Di sebuah kegiatan sosial donor buku, ia bertemu Dewi Andansari. Rambutnya pendek dengan uban yang dibiarkan anggun, jarinya berlumur cat air ketika menyusun buku dongeng bergambar untuk anak-anak. Ia tersenyum seperti orang yang selalu punya matahari di sakunya. Mereka bicara tentang puisi Sapardi, tentang aroma hujan di aspal, tentang palette warna senja di Tugu. Satu kalimat Andansari menempel di dinding hati Brotoseno: “Kita bisa tua bersama tanpa harus merasa tua di dalam.”

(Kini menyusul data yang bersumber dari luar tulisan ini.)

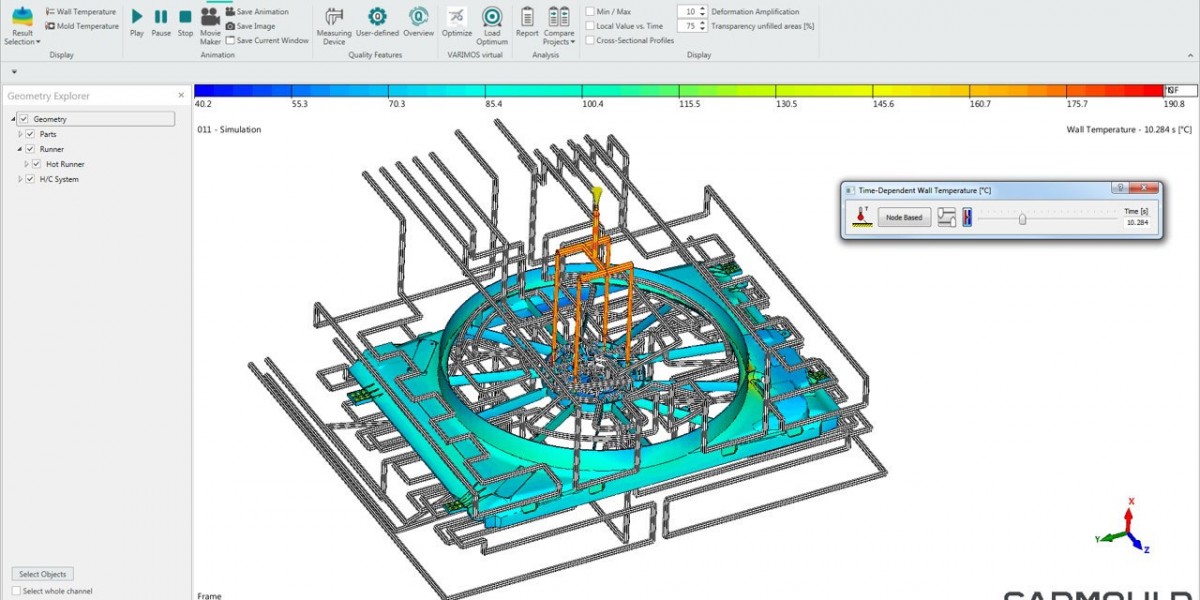Open the Report tool

coord(527,18)
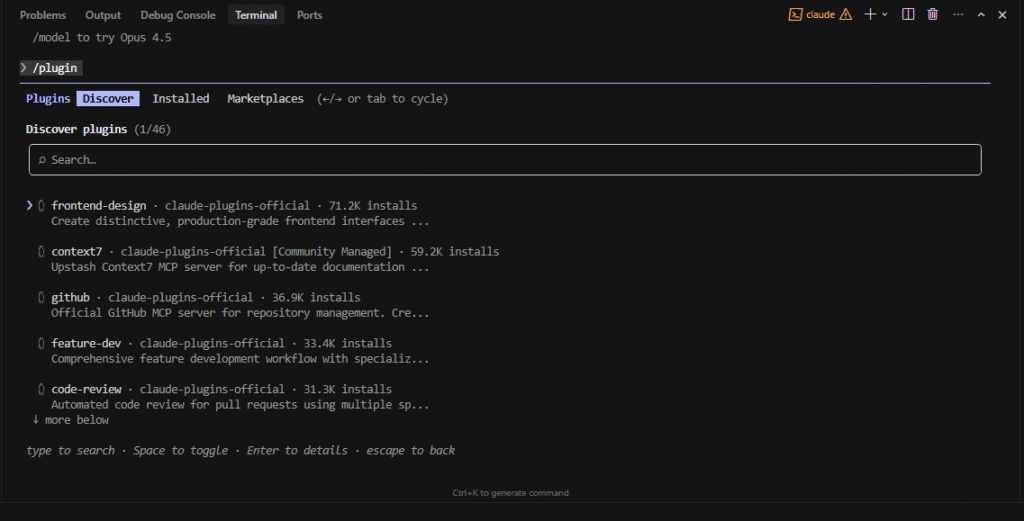Click the code-review plugin entry
1024x521 pixels.
(87, 389)
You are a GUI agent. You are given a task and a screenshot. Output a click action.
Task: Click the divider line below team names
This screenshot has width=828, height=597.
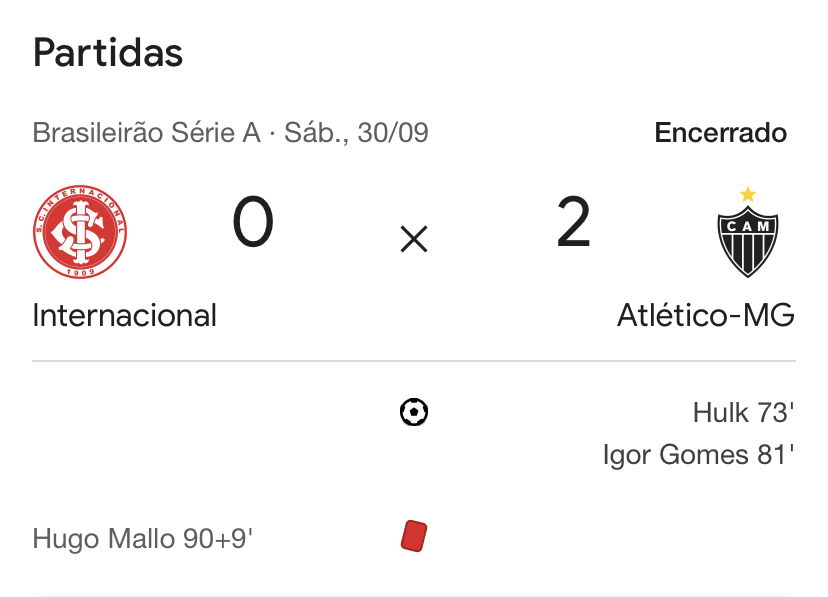pos(414,361)
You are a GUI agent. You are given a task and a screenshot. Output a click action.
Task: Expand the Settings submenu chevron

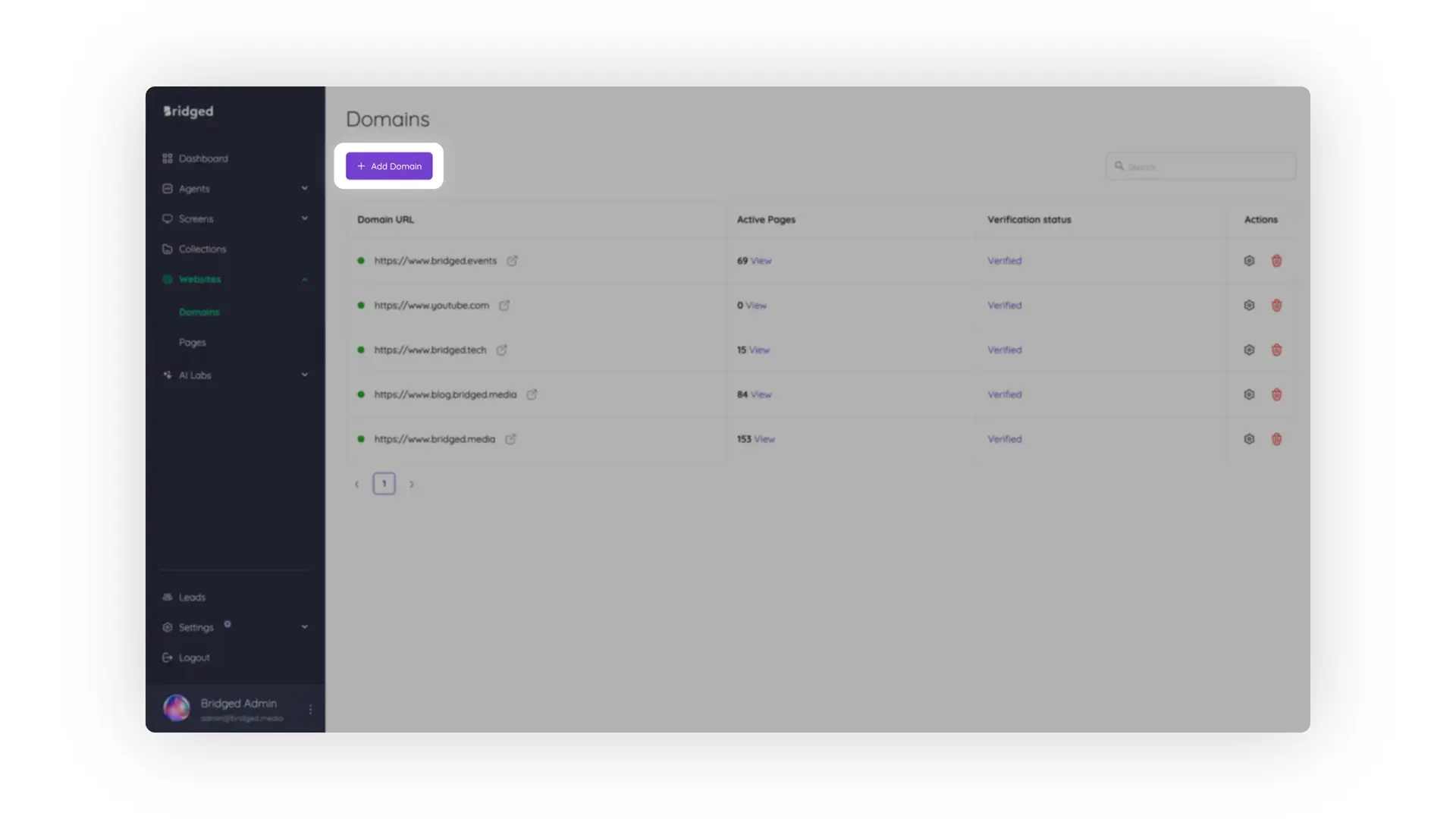304,626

Cinta datang bukan untuk menggantikan, melainkan untuk menemani. Mereka tidak terburu-buru. Tidak ada cincin yang dipamerkan, tidak ada janji yang dikejar. Ada dua cangkir teh di teras setiap sore Sabtu, dua pasang sepatu yang berjejer di pintu, dan dua hati yang saling mengingatkan untuk hidup dengan pelan tapi utuh. Andansari menuliskan cat kecil di kertas Post-it yang ia tempel di rak buku: “Tresna sejati ora diomongke, nanging dirasakake lan ditindakake.” Cinta sejati tak banyak bicara, ia bekerja diam-diam.

.

Nafas yang Mencari Puncak

Brotoseno punya janji lama pada dirinya: mendaki gunung. Janji yang ditunda-tunda seperti utang yang tidak dilupakan. Di ulang tahunnya yang ke-63, ia mulai menghitung ulang jarak. Pagi-pagi sebelum matahari malas, ia jogging mengelilingi perumahan, belajar yoga dari video yang disetel pelan di ruang tamu, dan mencatat kemajuan kecil di buku catatan: sit-up 20 → 30, nafas 5-7-8 → lebih stabil.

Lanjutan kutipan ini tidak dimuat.